Thursday, May 13, 2010
Deep thoughts, pt. 2
...; certain places persist in remaining surrounded by the vassals of their own especial sovereignty, and will flaunt their immemorial insignia in the middle of a park, just as they would have done far from any human interference, in a solitude which must everywhere return to engulf them, springing up out of the necessities of their exposed position and superimposed on the work of man's hands.
This finishes the sentence begun in the previous post. And this is classic Proust: thick words, proceeding thickly, just as sure of their overarching sentiment as the reader, reading it, is unsure. Sometimes I have the patience to go back and re-read sentences like this in an effort to get at least a little closer to unlocking the essence of what he was trying to say. Other times I take a deep breath and say fuck it. Life is sometimes too short to be clear about every last one of Proust's crazy sentences.
Monday, May 3, 2010
His most artificial creations
Overshadowed by the tall trees which stood close around it, an ornamental pond had been dug by Swann's parents; but, even in his most artificial creations, nature is the material upon which man has to work...
A few interesting things here. First, the grammar is wrong--and I of course can't tell if that's the fault of the author or the translator. I'm guessing the author. (I should at some point look this up in the newer, Enright translation; as noted earlier, I'm using the Kilmartin for the first two books.) And the grammar mistake throws off the reader, rendering the author's point a bit more initially cryptic, a bit more to slog through. The mistake is putting the word "nature" after the comma, resulting in a misplaced pronoun: the phrase "even in his most artificial creations" refers to "man," not "nature." Proust might have more clearly written "even in man's most artificial creations, nature is the material upon which he has to work."
And yet that way also seems not quite right.
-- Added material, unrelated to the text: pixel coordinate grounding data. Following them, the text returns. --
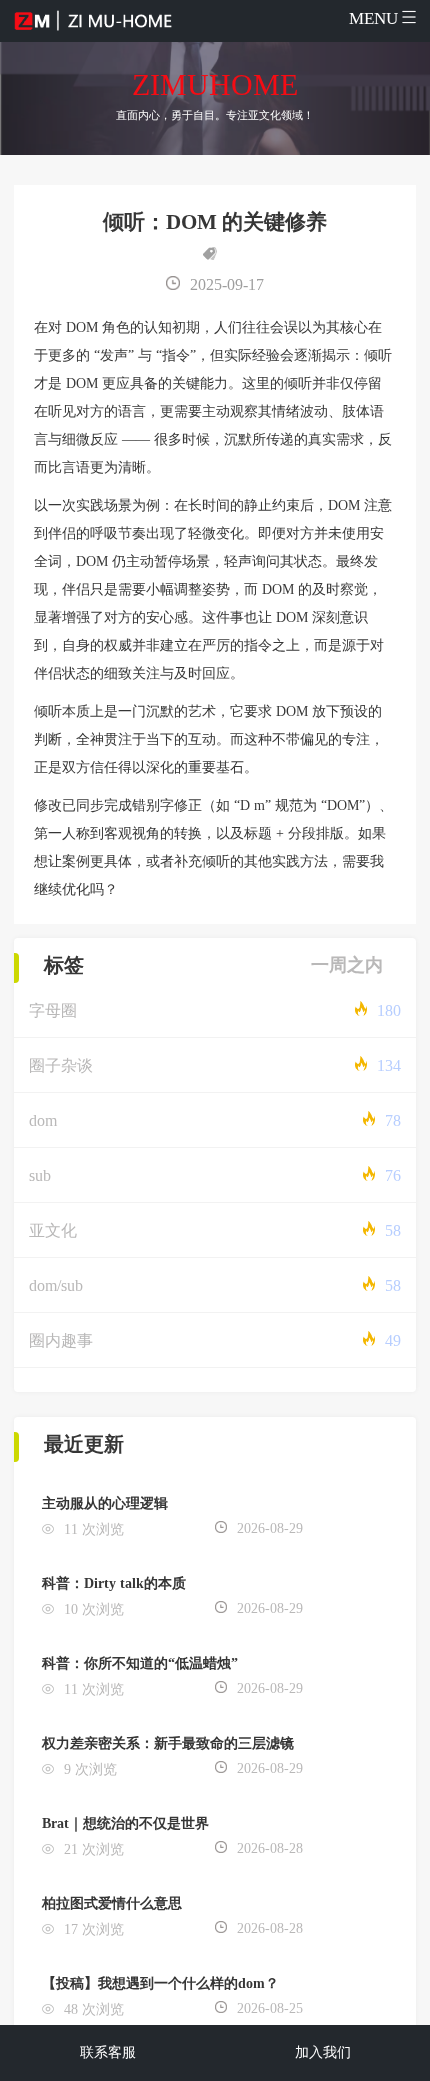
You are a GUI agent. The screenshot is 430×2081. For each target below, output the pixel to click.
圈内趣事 (61, 1340)
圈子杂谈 (61, 1065)
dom (43, 1120)
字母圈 (53, 1010)
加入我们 (323, 2052)
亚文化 (53, 1230)
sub (40, 1175)
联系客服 (108, 2052)
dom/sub (56, 1285)
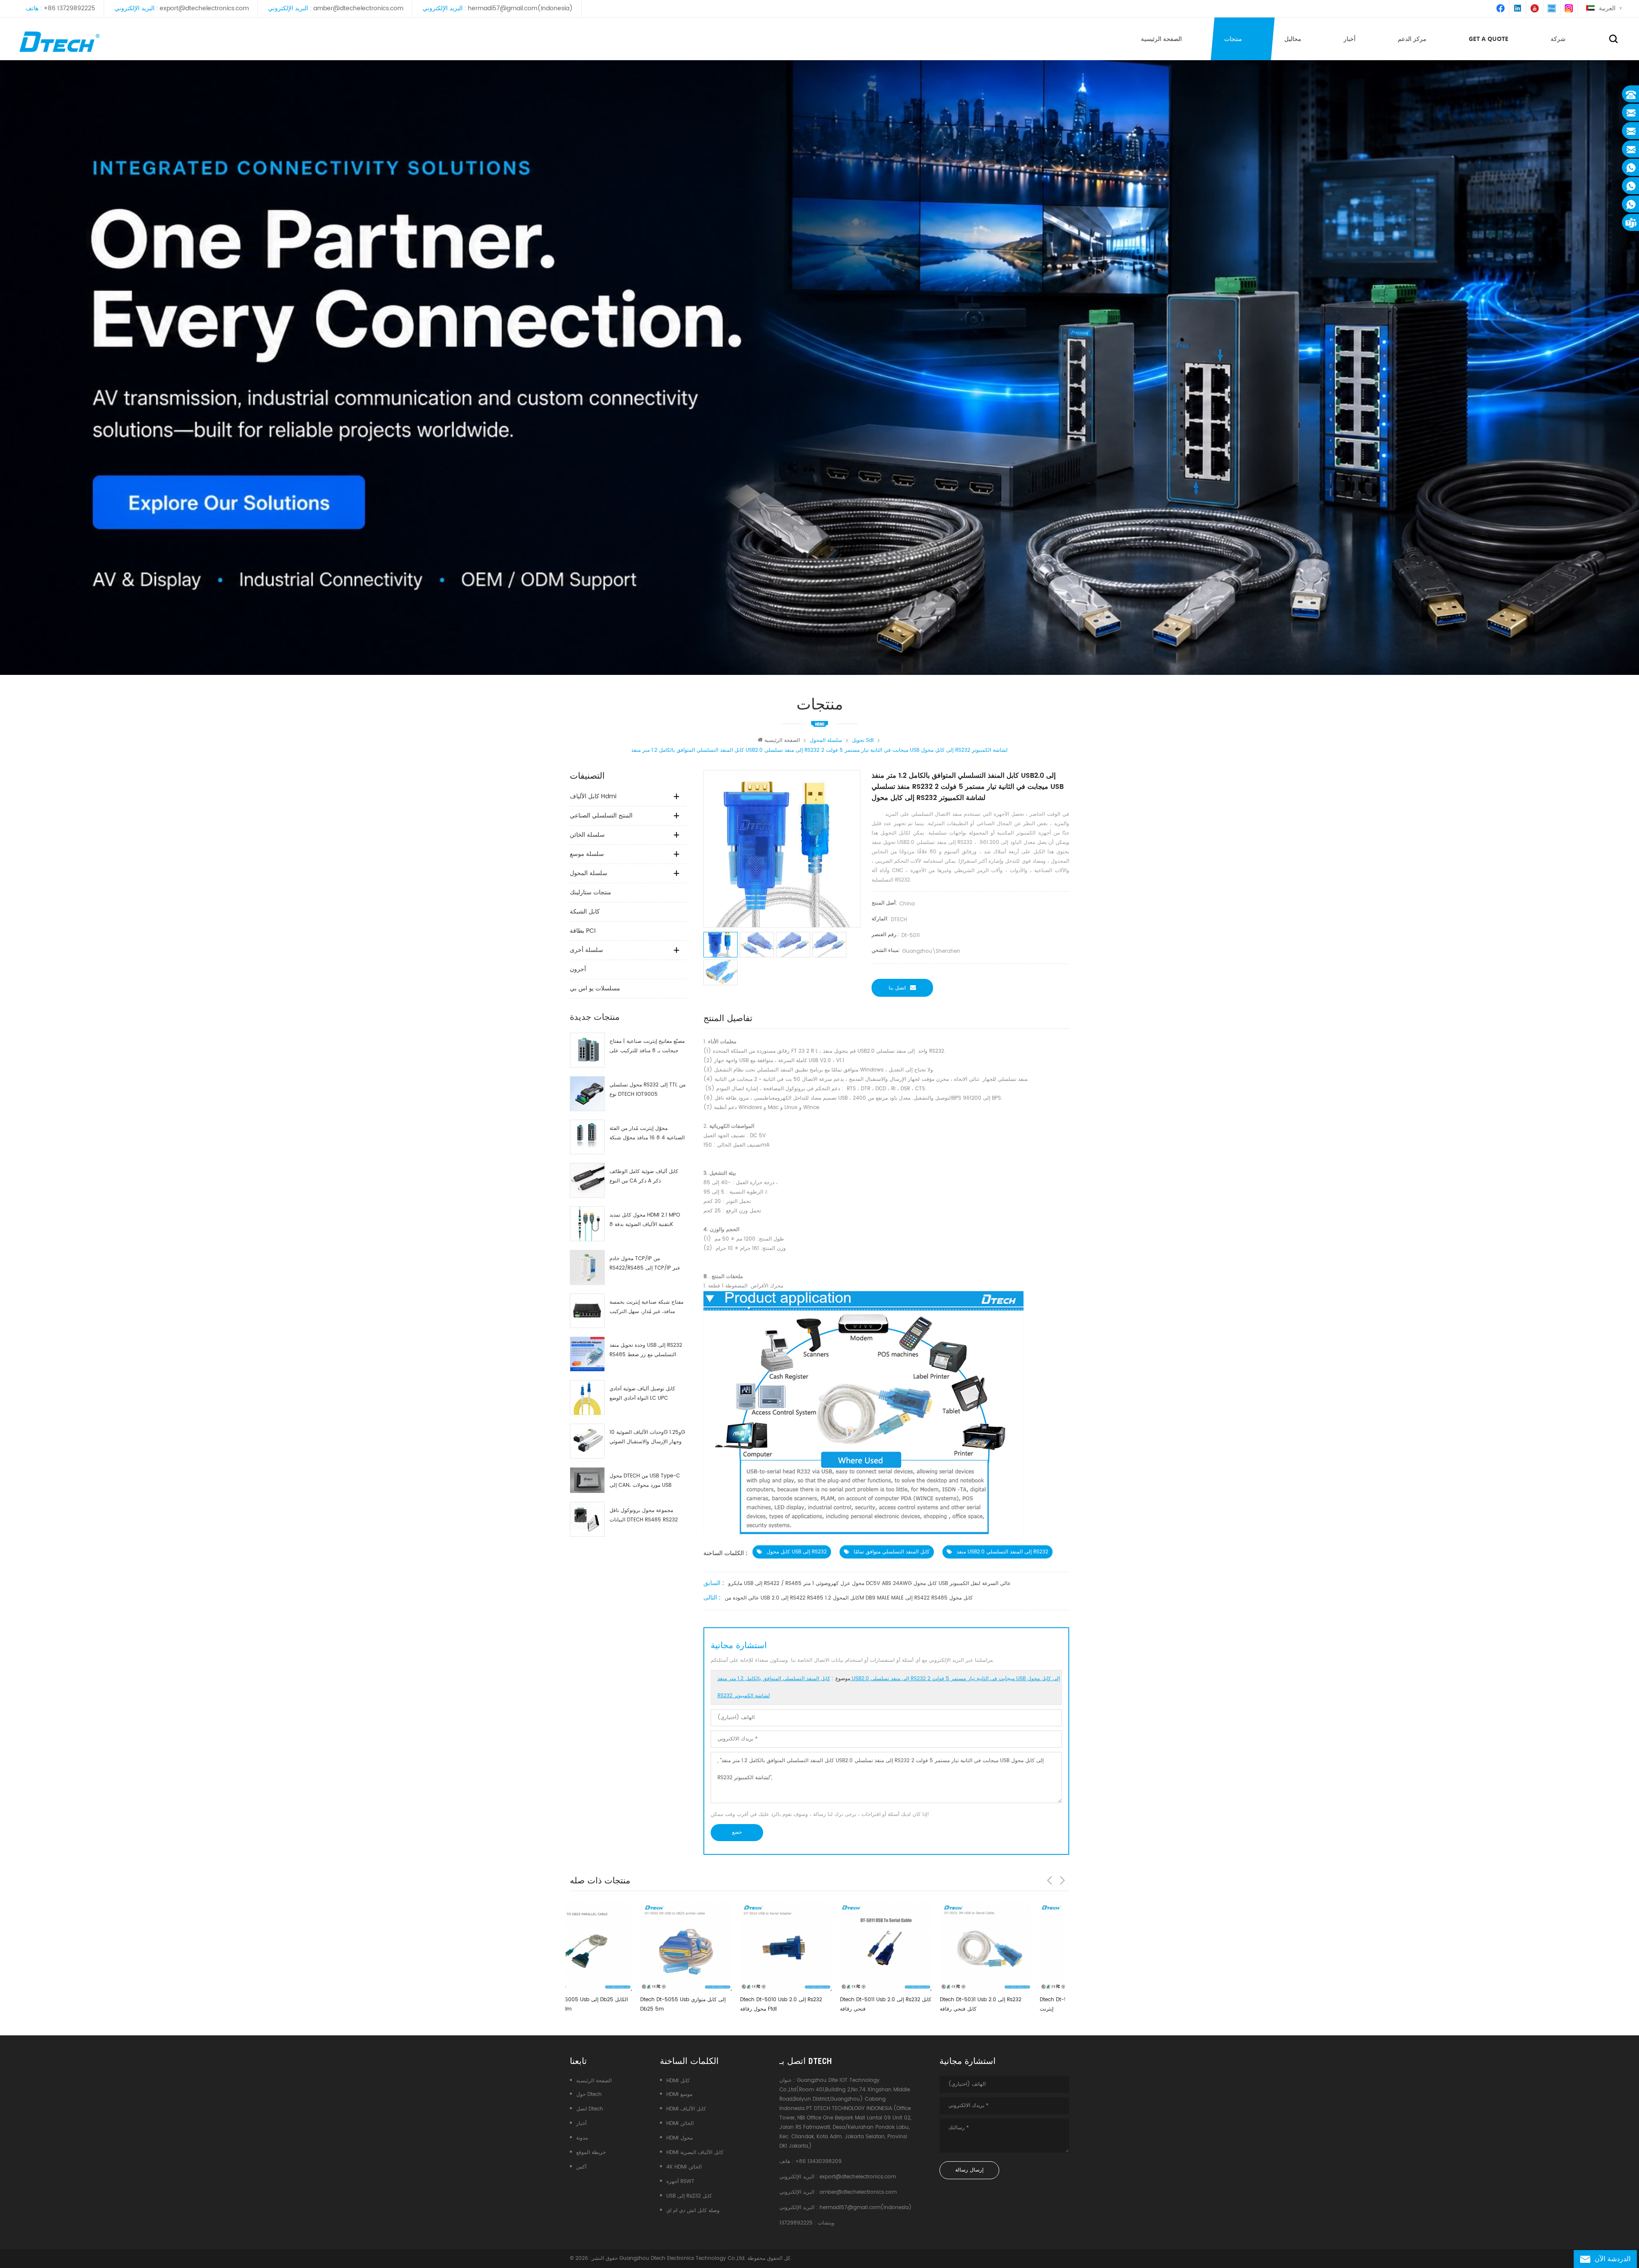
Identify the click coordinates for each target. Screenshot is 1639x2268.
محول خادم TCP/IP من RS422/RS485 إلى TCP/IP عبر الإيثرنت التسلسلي (645, 1264)
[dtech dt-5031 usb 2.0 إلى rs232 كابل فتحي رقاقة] (724, 1945)
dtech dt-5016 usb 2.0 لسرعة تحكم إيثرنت (822, 2004)
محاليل (1292, 39)
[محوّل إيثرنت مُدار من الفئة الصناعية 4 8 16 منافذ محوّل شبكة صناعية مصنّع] (587, 1137)
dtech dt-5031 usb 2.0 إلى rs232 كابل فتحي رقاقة (720, 2004)
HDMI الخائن (680, 2123)
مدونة (582, 2138)
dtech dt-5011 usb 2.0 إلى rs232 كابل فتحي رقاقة (625, 2004)
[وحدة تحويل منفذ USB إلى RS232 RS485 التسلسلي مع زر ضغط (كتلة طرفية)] (587, 1354)
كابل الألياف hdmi (593, 796)
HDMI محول (679, 2138)
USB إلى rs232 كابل (689, 2196)
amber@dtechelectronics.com (358, 8)
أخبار (1350, 39)
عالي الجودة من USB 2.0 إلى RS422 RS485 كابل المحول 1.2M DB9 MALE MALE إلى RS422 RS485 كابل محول (849, 1598)
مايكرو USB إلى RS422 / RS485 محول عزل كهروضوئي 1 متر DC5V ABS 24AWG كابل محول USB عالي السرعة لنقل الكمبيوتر (869, 1583)
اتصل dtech (589, 2109)
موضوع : (888, 1687)
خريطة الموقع (591, 2152)
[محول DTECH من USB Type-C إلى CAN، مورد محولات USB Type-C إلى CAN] (587, 1480)
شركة (1558, 39)
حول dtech (589, 2094)
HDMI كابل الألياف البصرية (694, 2152)
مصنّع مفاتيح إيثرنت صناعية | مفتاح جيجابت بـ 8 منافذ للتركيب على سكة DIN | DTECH (647, 1046)
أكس (581, 2167)
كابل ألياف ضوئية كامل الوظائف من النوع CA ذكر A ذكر (644, 1176)
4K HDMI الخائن (684, 2167)
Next (1062, 1880)
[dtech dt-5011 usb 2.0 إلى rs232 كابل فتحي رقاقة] (625, 1945)
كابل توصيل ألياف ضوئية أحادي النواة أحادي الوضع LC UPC (642, 1393)
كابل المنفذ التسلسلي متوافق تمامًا (892, 1552)
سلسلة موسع (587, 854)
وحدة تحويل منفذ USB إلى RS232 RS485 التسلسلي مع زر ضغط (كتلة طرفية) (646, 1350)
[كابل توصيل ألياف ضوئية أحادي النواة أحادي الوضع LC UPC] (587, 1398)
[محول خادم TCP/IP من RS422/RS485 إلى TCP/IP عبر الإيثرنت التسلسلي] (587, 1267)
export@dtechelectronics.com (204, 8)
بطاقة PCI (582, 931)
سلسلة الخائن (587, 835)
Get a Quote (1488, 39)
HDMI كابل (678, 2081)
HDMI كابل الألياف (686, 2109)
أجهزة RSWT (680, 2182)
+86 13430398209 (818, 2161)
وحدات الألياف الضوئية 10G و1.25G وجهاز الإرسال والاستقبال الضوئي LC (647, 1437)
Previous (1049, 1880)
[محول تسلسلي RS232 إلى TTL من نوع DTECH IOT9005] (587, 1094)
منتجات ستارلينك (590, 892)
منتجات (1233, 39)
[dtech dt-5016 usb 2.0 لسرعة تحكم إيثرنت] (824, 1945)
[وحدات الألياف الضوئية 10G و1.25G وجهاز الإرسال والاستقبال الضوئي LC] (587, 1441)
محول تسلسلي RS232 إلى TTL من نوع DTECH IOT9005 (647, 1089)
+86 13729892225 (69, 8)
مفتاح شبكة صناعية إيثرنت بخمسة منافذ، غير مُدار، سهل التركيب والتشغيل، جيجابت (646, 1307)
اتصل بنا (897, 988)
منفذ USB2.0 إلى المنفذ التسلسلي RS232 (1002, 1552)
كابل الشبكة (585, 912)
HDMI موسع (679, 2094)
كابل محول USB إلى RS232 (797, 1552)
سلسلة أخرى (586, 950)
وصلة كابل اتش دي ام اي (693, 2211)
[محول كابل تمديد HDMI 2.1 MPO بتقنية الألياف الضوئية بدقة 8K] (587, 1224)
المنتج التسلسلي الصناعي (601, 815)
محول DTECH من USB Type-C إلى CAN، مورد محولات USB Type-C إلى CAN (645, 1481)
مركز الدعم (1412, 39)
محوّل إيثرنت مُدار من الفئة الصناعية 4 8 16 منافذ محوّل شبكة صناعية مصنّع (647, 1133)
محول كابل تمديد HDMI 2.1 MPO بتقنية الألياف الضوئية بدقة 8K (645, 1220)
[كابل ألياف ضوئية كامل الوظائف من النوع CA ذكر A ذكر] (587, 1180)
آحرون (578, 969)
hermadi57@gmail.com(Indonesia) (520, 8)
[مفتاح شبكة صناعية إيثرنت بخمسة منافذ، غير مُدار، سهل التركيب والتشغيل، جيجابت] (587, 1311)
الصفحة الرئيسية (1161, 39)
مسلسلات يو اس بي (595, 988)
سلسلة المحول (588, 873)
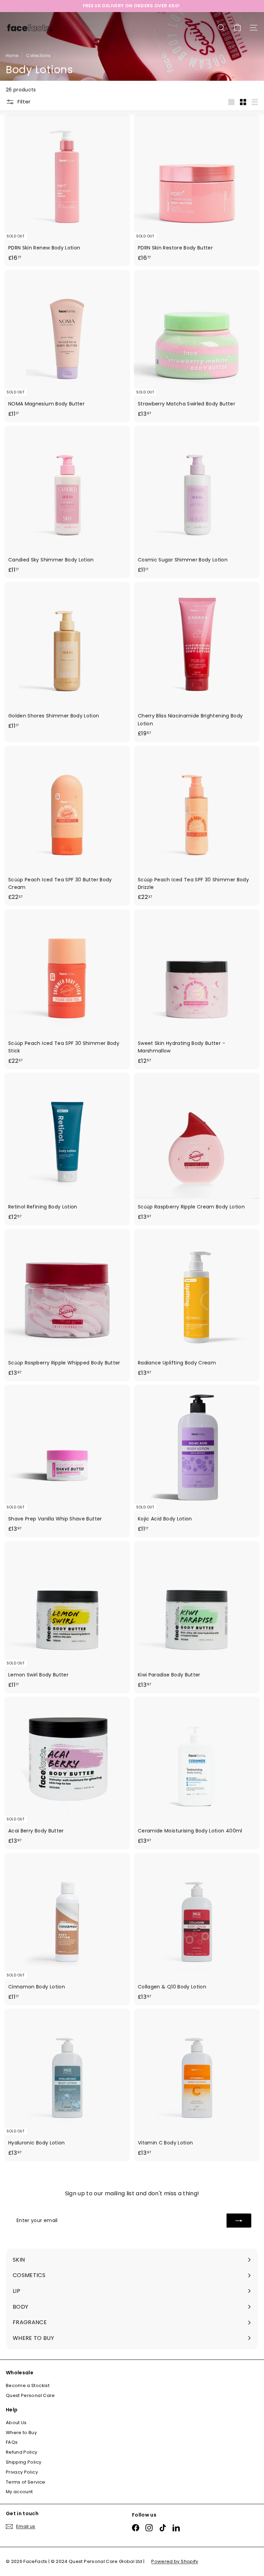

Either that or I've gotten used to Proust's roundabout ways of expressing thoughts, to the point where the roundaboutedness may indeed be part of the thought, may add some ineffable insight to that being expressed merely words.
The last interesting thing about this sentence fragment is that it goes on and on from there; the rest of the paragraph expands upon this thought in an increasingly dense way. He might have merely stopped at "has to work," instead of placing a semi-colon there and going on. And yet then it would not be Proustian. I'll look at the rest of the passage next time. The only way I can absorb some of this stuff is in small doses.
Friday, April 30, 2010
Illumination
But in summer, when we came back to the house, the sun would not have set; and while we were upstairs paying our visit to aunt Léonie its rays, sinking until they lay along her window-sill, would be caught and held by the large inner curtains and the loops which tied them back to the wall, and then, split and ramified and filtered, encrusting with tiny flakes of gold the citronwood of the chest-of-drawers, would illuminate the room with a delicate, slanting, woodland glow.
Sometimes his descriptions are so expressive that the moment fills my inner space with a vividness that seems fully sensory. He is as captivated by quality of light as a painter is, using words instead of brushes to capture his impressions.